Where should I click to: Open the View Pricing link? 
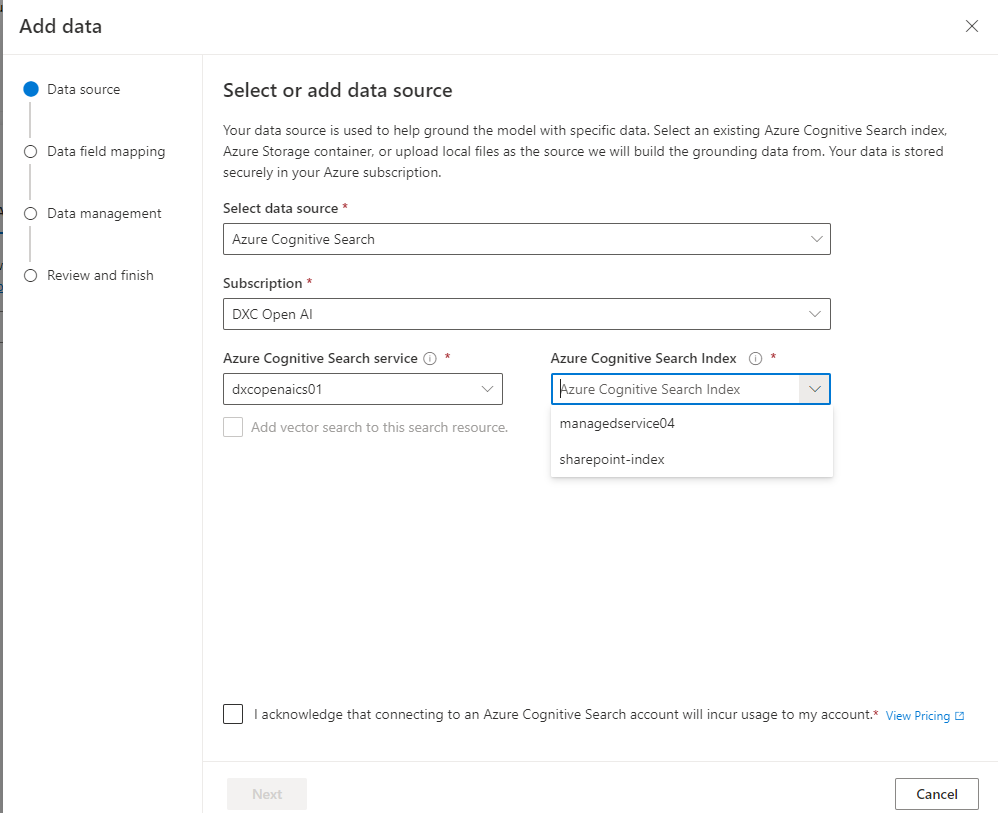pos(917,715)
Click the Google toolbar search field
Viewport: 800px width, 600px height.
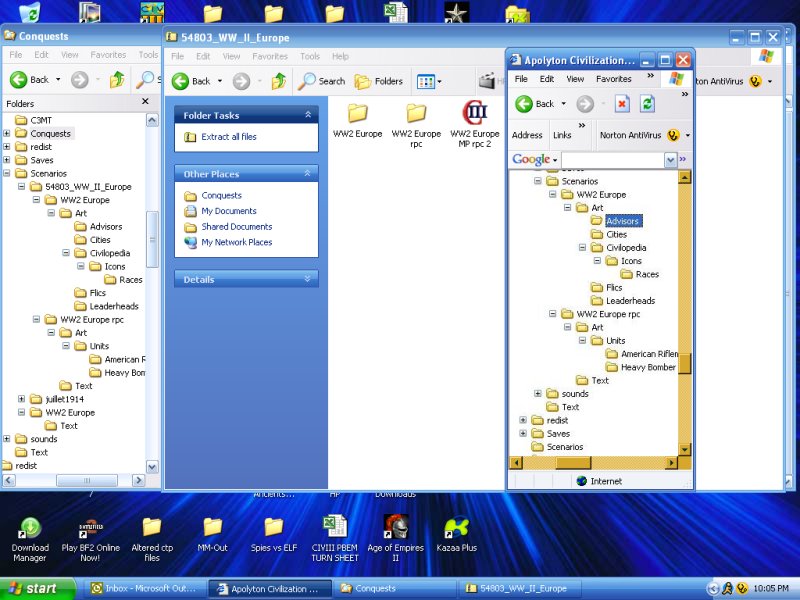[x=612, y=160]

..........

§ **Description of the task**
Please set down every line of the listing above word for word, leaving out the pictures.

§ **Solution to this problem**
Where should I click to: Open the View Pricing link? 
pos(917,715)
Click the Google toolbar search field
Viewport: 800px width, 600px height.
[x=612, y=160]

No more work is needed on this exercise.